The club also heard a presentation from San Diego State University professor Marti Hatrack about AB 2072, a bill currently before the California State Senate that would affect the options made available to parents of deaf newborns about the communication options available to them. Hatrack, speaking in American Sign Language (ASL) with a volunteer interpreter translating for the audience, explained that the deaf community had opposed this bill largely because it promotes the interests of audiologists and hearing-aid manufacturers rather than the deaf community. What specifically upset her was that in the eight-page brochure that would be given to parents of deaf newborns under the bill, the emphasis was on teaching deaf children verbal English rather than ASL. “We’re promoting ASL and English in a bilingual approach,” she said.

Hatrack said the Senate Health Committee agreed to a compromise amendment in which a brochure will be developed by a committee of 10 — five representatives of the ASL community and five supporting aural language instruction. “We have no problem with that,” she said. “The speech development community loves this as well, because they know you cannot develop speech without a language first. But [hearing aid manufacturers] have a big problem with allowing ASL into the family.

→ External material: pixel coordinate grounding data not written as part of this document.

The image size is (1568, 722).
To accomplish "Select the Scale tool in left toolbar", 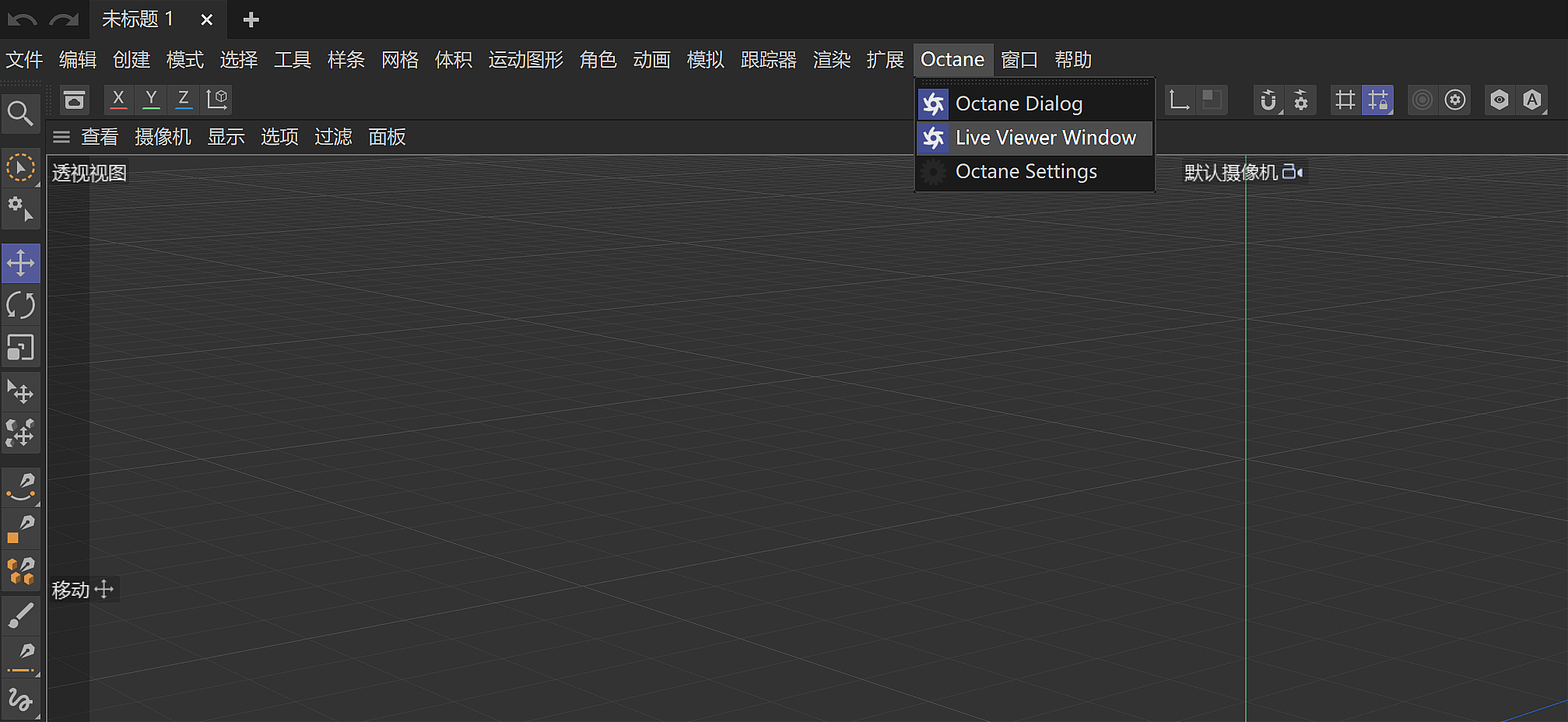I will pyautogui.click(x=20, y=347).
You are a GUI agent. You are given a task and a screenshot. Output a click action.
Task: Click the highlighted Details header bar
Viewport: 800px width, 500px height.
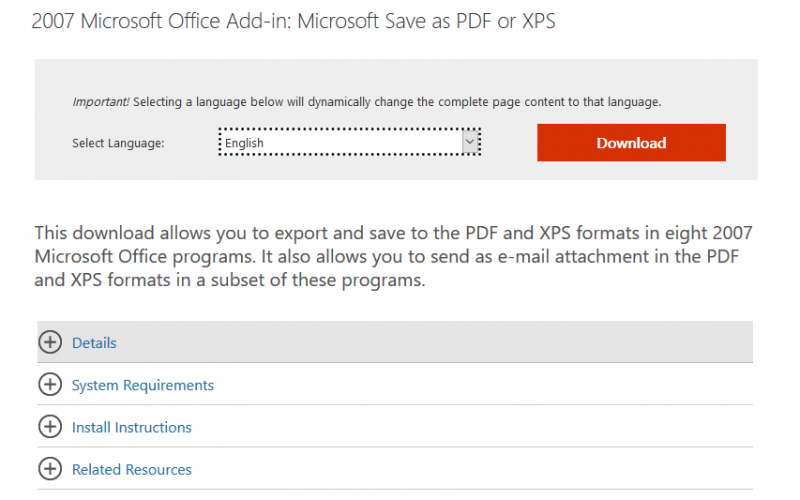[395, 342]
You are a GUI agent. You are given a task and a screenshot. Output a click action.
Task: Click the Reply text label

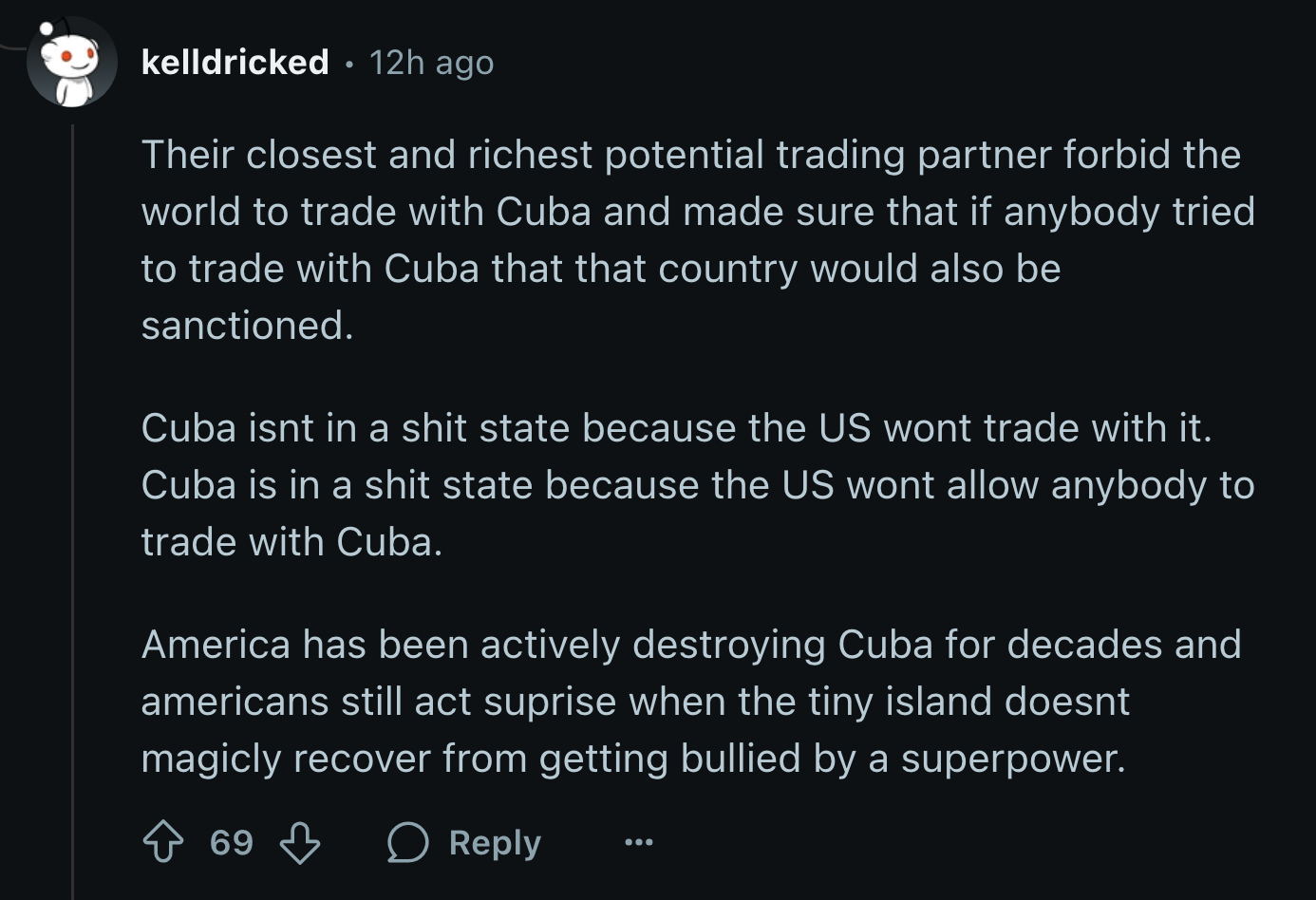point(495,842)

We had a victory yesterday [at the Senate Health Committee hearing] but we didn’t win the battle.”

Finally, the club said goodbye to Alex Sachs, vice-president for political action, who is moving to Iowa — where, ironically, one of the key political issues facing the Queer community is preserving a court decision allowing marriage equality for same-sex couples in the face of a campaign to repeal it at the ballot box, the way California voters did by passing Proposition 8. Larry Baza said a heartfelt personal goodbye, and City Councilmember Todd Gloria presented Sachs with a city proclamation. One club member joked that Sachs had done so much for the club “it’ll take 16 people to replace him.”